TASK STATEMENT
Copy every line from the records that holds the word "input".

RECORDS FOR PROCESSING
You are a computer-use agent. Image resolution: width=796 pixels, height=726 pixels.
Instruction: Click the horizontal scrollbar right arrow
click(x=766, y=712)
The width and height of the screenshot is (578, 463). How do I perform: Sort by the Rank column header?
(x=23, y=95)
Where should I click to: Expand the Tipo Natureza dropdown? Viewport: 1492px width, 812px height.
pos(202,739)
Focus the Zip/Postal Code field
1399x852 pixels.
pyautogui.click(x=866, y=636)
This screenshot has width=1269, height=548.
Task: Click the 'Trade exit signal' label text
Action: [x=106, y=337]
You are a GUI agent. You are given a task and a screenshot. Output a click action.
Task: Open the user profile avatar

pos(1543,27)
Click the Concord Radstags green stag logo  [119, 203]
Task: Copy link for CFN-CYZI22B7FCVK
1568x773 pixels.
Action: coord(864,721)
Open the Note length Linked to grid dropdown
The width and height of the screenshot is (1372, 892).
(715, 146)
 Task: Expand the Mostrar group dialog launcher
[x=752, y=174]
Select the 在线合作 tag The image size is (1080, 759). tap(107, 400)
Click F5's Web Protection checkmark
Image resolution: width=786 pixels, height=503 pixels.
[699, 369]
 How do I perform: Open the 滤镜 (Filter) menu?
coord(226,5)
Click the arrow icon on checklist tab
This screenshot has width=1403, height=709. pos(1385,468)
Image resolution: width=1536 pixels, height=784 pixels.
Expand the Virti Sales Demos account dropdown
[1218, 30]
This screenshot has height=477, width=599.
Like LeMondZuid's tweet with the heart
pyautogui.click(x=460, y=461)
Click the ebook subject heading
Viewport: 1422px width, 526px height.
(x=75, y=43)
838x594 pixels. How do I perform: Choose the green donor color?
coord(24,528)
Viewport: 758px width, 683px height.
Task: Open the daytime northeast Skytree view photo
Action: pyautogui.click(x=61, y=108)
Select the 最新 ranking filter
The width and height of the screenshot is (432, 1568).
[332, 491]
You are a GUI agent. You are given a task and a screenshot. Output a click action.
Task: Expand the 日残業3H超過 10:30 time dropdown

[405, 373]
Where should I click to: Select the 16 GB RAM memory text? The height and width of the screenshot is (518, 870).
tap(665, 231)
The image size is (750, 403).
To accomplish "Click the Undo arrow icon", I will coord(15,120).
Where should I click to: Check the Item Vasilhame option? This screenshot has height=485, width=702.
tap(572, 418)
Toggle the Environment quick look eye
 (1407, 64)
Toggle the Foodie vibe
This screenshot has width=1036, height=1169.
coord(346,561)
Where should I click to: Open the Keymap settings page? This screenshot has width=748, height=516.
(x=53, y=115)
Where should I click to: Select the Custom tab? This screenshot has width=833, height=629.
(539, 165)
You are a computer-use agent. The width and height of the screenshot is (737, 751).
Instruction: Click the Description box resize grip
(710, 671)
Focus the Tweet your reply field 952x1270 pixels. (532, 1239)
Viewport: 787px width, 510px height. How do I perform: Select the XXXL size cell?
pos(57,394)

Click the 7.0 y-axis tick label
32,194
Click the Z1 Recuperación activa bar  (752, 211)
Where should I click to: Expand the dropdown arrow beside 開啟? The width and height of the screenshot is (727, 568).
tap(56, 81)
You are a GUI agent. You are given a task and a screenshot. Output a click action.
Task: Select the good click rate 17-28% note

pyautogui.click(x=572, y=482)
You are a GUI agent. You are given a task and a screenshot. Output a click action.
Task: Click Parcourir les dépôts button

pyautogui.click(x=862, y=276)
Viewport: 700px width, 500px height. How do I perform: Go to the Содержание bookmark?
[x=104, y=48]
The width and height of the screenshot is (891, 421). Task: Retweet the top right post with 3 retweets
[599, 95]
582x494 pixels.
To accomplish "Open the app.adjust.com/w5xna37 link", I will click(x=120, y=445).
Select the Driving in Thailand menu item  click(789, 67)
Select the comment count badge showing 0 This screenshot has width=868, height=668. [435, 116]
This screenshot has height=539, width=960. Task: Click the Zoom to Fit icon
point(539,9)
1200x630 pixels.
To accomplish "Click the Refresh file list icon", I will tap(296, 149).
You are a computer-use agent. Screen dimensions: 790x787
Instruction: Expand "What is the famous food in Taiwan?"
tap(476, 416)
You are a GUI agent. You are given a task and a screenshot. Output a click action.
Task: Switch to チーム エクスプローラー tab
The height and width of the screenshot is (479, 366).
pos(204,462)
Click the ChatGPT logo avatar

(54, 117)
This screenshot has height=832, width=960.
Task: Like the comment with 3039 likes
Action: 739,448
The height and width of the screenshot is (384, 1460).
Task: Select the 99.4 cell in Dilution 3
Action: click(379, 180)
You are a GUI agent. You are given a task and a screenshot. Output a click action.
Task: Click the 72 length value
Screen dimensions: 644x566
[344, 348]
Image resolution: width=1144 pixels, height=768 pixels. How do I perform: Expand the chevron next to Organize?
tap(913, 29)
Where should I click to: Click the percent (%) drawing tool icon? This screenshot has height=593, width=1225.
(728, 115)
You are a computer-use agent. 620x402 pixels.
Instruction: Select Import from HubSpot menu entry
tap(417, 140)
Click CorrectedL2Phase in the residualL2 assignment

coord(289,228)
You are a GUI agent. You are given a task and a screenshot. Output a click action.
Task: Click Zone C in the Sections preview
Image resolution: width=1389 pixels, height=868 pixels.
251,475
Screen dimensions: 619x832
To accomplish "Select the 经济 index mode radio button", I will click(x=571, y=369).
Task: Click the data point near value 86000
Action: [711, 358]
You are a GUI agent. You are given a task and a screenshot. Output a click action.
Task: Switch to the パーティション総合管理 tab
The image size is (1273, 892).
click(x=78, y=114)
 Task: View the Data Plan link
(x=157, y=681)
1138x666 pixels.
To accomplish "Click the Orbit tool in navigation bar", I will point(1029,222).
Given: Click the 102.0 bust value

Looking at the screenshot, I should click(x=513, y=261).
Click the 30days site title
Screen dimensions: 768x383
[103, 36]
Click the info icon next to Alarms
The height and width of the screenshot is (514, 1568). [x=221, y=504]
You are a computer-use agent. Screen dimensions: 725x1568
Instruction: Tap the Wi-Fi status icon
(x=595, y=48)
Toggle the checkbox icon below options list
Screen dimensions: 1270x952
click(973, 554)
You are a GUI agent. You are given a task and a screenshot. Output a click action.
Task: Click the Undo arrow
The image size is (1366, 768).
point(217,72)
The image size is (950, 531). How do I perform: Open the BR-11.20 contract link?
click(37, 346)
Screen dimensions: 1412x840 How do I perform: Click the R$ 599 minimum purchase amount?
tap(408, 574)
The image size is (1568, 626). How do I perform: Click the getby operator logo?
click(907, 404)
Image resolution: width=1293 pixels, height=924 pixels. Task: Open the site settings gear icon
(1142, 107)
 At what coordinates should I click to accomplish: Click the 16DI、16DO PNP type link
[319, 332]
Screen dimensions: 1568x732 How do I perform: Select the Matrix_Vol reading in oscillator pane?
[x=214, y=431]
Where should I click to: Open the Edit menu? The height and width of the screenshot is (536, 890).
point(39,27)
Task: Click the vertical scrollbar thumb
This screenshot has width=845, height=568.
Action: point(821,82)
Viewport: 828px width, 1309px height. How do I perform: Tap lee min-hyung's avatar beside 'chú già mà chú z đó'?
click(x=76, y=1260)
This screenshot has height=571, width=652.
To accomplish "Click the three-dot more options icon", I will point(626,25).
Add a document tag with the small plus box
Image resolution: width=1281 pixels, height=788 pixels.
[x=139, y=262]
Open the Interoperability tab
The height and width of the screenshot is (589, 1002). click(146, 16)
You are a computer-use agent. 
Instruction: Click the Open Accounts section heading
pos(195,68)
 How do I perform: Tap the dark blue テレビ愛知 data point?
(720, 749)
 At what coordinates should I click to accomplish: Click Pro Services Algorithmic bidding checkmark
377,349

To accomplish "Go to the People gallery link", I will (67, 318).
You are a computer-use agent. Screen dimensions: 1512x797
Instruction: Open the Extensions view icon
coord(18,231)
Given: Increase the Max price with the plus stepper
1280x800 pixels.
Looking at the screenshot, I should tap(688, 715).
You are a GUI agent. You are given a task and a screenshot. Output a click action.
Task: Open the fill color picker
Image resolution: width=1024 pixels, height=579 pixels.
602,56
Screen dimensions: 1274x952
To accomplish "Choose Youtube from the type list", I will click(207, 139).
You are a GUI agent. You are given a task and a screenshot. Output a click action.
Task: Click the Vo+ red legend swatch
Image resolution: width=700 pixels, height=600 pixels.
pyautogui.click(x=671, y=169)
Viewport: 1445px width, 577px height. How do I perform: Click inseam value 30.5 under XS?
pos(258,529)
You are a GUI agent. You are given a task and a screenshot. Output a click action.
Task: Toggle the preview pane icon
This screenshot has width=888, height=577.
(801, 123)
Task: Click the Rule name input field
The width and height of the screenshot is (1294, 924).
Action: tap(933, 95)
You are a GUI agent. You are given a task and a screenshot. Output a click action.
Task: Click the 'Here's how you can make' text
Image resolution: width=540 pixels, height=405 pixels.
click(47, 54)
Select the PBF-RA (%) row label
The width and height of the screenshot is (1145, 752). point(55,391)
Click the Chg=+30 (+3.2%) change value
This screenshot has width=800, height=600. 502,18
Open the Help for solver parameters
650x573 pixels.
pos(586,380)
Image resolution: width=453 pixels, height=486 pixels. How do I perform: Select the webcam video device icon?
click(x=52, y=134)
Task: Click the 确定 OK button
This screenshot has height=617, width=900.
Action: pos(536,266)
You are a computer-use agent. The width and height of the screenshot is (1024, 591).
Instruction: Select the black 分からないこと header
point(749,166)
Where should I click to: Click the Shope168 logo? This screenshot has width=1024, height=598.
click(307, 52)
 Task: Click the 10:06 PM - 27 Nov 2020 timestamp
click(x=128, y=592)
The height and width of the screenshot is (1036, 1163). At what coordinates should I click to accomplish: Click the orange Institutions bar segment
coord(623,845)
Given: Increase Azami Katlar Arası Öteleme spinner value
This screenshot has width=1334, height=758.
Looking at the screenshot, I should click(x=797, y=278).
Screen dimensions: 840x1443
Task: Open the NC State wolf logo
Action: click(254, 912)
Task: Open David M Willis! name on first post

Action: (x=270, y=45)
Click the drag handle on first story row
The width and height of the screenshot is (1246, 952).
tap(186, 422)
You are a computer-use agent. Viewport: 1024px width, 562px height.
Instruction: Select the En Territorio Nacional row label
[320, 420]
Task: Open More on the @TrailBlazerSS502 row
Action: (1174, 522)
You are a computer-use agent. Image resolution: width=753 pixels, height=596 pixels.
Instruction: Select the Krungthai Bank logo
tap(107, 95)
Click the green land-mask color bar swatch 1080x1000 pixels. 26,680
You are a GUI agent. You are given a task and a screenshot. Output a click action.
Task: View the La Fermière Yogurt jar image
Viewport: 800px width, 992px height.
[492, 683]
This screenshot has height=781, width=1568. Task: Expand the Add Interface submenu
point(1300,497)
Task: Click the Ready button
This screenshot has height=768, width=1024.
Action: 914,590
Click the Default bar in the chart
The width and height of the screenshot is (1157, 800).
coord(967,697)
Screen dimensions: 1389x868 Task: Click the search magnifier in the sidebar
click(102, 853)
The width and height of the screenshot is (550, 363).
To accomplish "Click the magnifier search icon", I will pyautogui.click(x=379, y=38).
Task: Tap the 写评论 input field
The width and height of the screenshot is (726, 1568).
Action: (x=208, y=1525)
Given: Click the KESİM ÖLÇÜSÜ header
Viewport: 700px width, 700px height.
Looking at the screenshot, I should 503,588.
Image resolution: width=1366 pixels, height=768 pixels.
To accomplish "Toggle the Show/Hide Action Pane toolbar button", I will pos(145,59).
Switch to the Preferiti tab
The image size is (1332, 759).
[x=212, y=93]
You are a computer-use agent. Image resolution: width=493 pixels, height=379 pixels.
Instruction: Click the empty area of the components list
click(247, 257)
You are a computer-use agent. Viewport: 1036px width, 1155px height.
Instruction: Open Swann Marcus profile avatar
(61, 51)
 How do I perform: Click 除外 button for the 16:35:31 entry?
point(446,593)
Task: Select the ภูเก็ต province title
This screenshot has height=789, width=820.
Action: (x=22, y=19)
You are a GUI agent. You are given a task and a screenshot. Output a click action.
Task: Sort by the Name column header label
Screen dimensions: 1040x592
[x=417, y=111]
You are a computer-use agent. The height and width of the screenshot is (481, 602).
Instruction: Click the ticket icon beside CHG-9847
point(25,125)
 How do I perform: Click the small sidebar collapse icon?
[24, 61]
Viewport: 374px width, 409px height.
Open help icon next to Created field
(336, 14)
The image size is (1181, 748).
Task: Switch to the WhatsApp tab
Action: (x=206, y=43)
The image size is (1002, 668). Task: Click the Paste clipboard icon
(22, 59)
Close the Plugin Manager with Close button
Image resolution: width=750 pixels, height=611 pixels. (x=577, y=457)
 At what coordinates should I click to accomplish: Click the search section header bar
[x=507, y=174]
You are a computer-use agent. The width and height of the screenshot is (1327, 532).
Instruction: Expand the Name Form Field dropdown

TASK RESULT
Task: Click the Rule name input field
Task: Tap the 写评论 input field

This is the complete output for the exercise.